- _Text for analysis_:
++++++++

Our energy future may depend on high-temperature superconducting (HTS) wires. This technology’s ability to carry electricity without resistance at temperatures higher than those required by traditional superconductors could revolutionize the electric grid and even enable commercial nuclear fusion.
Yet these large-scale applications won’t happen until HTS wires can be fabricated at a price-performance metric equal to that of the plain copper wire sold at your local hardware store.
New University at Buffalo-led research is moving us closer to that goal. In a study published in Nature Communications, researchers report that they have fabricated the world’s highest-performing HTS wire segment while making the price-performance metric significantly more favorable.
Based on rare-earth barium copper oxide (REBCO), their wires achieved the highest critical current density and pinning force — the amount of electrical current carried and ability to pin down magnetic vortices, respectively — reported to date for all magnetic fields and temperatures from 5 kelvin to 77 kelvin.
This temperature range is still extremely cold — minus 451°F to minus 321 °F — but higher than the absolute zero that traditional superconductors function at.

++++++++

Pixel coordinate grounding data
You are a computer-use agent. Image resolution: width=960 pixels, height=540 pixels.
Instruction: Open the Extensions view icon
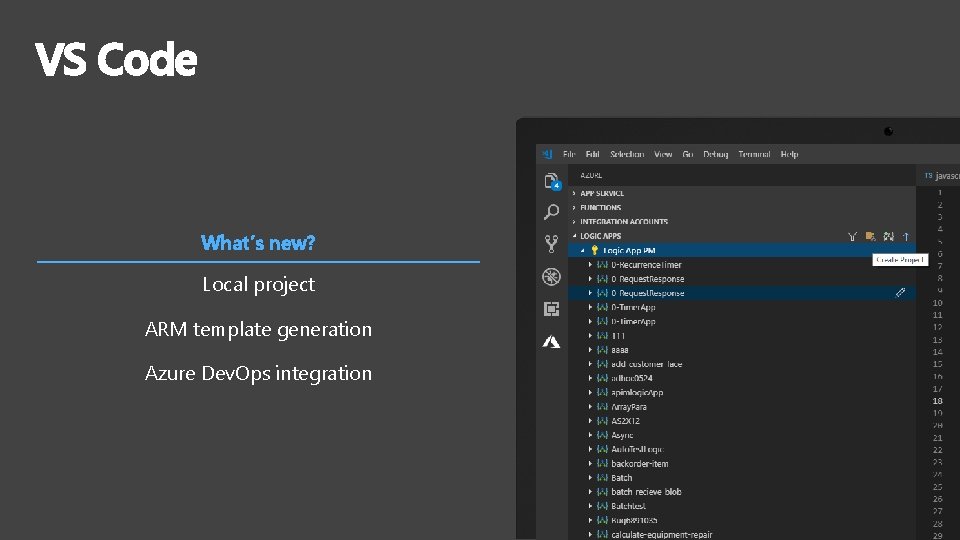[551, 309]
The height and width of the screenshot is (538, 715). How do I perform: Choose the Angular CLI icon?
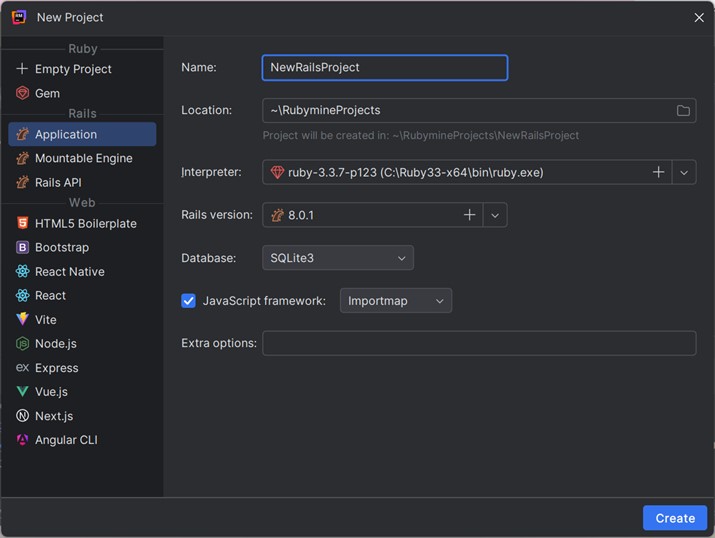[22, 439]
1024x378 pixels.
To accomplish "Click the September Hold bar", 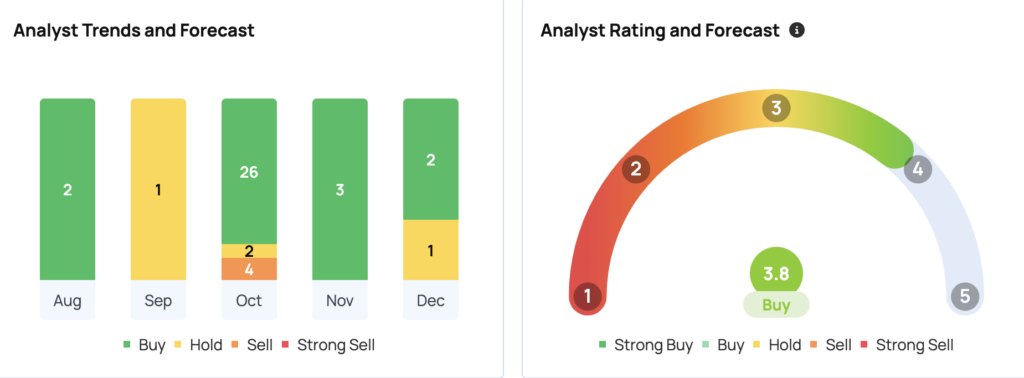I will point(158,189).
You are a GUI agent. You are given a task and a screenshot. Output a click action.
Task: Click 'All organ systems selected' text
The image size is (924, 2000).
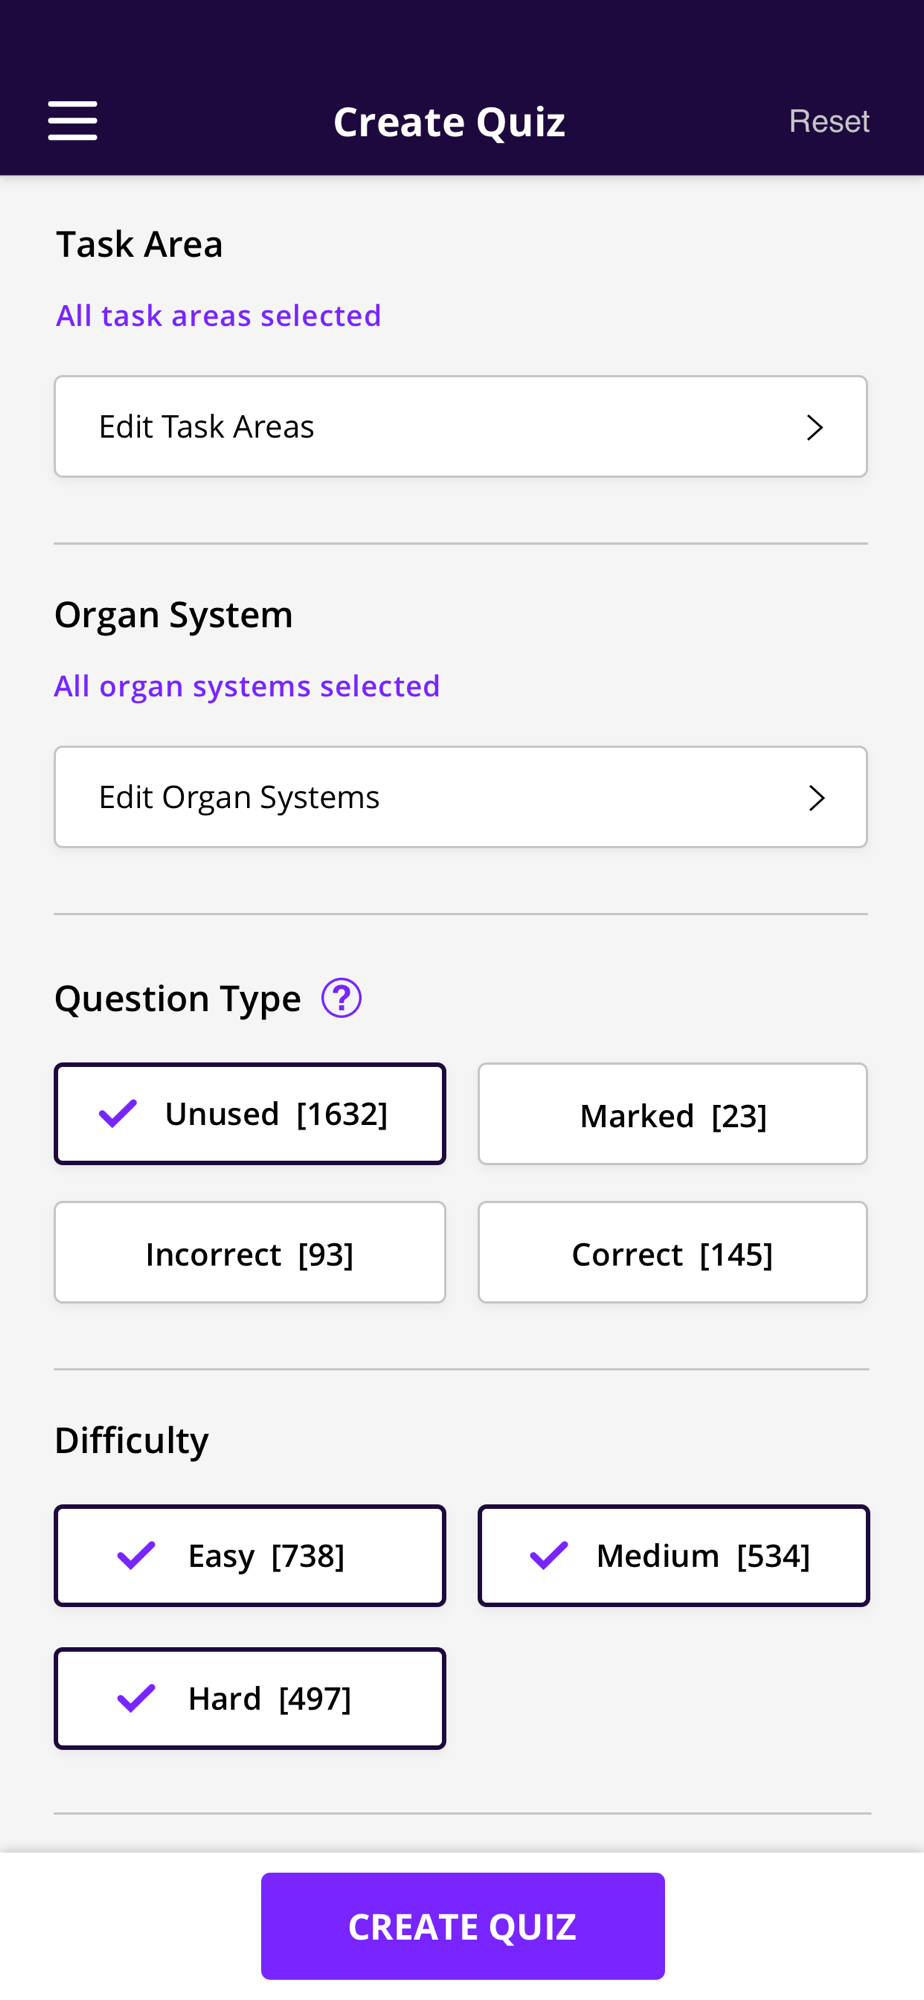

++++++++

- _What is being asked_: According to the text about superconducting wires, what material are the record-setting wires based on?

- _Result of the exercise_: Rare-earth barium copper oxide (REBCO).